June 24       Conversion of Saul (it was more than changing his initials!)

July 1         Family Service and
Fourth of July Parade Float activities

July 8         Paul Escapes.

July 15       Jailed!!

July 22       Shipwrecked!!

July 29       Paul writes about God’s Gift to us.

August 5     Family Outdoor Service on the lawn,
followed by potluck BBQ.

August 12   Paul says not to worry about anything.

August 19   Paul writes about the fruit of the spirit
(we will be preparing refreshments).

August 26   Paul writes to tell us to have confidence.

Sept. 2        Labor Day weekend,
review Paul’s ministry.

Floating A New Idea

St. Philip’s would like to enter a float in the July 4th Parade down Scotts Valley Drive on Wednesday, July 4th. Our idea was to decorate a pick-up truck to look like an ark, and then let the kids ride in the back dressed as animals. They can blow bubbles and wave at the spectators. We’ll need help from parents to make this a really fun event for them.

Sheryl McEwan has graciously offered to drive her truck and let us decorate it.

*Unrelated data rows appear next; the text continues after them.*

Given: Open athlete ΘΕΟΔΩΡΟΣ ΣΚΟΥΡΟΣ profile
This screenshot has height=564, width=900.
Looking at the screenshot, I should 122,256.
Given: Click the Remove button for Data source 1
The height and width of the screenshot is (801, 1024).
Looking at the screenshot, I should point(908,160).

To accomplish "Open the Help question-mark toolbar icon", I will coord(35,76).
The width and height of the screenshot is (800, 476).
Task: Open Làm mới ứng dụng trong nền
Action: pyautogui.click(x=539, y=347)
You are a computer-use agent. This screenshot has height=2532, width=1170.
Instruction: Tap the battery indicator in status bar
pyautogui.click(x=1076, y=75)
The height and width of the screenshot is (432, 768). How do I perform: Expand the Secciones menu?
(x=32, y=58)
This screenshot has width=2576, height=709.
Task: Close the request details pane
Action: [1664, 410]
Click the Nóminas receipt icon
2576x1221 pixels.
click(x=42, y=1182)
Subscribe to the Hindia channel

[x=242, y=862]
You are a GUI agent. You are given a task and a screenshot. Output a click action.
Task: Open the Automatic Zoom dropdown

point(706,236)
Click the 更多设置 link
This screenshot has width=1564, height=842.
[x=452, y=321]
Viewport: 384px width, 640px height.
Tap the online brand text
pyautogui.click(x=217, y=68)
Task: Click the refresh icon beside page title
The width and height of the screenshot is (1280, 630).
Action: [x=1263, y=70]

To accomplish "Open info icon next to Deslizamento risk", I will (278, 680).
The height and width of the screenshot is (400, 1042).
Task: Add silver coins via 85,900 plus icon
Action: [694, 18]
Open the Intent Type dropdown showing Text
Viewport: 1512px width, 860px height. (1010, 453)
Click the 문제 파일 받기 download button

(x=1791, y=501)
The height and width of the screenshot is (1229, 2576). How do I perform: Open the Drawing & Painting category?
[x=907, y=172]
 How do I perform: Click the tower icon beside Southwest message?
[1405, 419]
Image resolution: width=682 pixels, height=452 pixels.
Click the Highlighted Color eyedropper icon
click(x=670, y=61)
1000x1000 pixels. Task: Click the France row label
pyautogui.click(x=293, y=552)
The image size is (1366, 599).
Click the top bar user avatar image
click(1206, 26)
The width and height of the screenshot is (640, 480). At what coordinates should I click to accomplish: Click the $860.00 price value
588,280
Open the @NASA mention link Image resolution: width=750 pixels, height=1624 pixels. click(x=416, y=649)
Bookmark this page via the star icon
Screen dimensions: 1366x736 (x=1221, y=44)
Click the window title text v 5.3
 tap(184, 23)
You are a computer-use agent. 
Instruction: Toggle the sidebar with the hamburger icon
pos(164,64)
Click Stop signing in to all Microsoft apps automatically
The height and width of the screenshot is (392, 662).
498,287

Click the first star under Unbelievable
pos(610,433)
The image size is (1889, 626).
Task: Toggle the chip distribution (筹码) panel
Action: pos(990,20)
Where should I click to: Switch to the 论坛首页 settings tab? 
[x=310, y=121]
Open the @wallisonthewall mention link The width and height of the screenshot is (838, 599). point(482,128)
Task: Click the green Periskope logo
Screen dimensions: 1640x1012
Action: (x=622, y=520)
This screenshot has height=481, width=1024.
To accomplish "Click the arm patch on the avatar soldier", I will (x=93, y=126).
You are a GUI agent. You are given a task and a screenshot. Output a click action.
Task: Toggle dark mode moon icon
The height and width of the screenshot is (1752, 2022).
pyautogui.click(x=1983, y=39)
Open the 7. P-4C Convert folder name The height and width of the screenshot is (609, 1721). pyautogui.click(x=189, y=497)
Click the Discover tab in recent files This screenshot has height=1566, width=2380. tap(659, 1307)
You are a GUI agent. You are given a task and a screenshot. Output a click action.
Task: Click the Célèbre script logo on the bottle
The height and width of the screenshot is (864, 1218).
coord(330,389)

I expect to have an adult or 2 in the truck bed with the kids, and parents will be welcome to walk alongside it too. Let us know if you’ll be able to participate!

             Carter, Julie and Vicky

But Did He Get
Writer’s Cramp?

Fourteen epistles are attributed to Paul.  Since there are twenty-seven books in the New Testament, that means that over half of them were written by this one prolific person!  Paul’s fourteen:

· Epistle to the Romans.

· First Epistle to the Corinthians.

· Second Epistle to the Corinthians.

· Epistle to the Galatians.

· Epistle to the Ephesians.

· Epistle to the Philippians.

· Epistle to the Colossians.

· First Epistle to the Thessalonians.

· Second Epistle to the Thessalonians.

· First Epistle to Timothy.

· Second Epistle to Timothy.

· Epistle to Titus.

· Epistle to Philemon.

· Epistle to the Hebrews.

Paul At His Best:
1 Corinthians 13

If I speak in the tongues of mortals and of angels, but do not have love, I am a noisy gong or a clanging cymbal. And if I have prophetic powers, and understand all mysteries and all knowledge, and if I have all faith, so as to remove mountains, but do not have love, I am nothing. If I give away all my possessions, and if I hand over my body so that I may boast, but do not have love, I gain nothing.

Love is patient; love is kind; love is not envious or boastful or arrogant or rude. It does not insist on its own way; it is not irritable or resentful; it does not rejoice in wrongdoing, but rejoices in the truth. It bears all things, believes all things, hopes all things, endures all things.

Love never ends. But as for prophecies, they will come to an end; as for tongues, they will cease; as for knowledge, it will come to an end. For we know only in part, and we prophesy only in part; but when the complete comes, the partial will come to an end. When I was a child, I spoke like a child, I thought like a child, I reasoned like a child; when I became an adult, I put an end to childish ways. For now we see in a mirror, dimly, but then we will see face to face. Now I know only in part; then I will know fully, even as I have been fully known. And now faith, hope, and love abide, these three; and the greatest of these is love.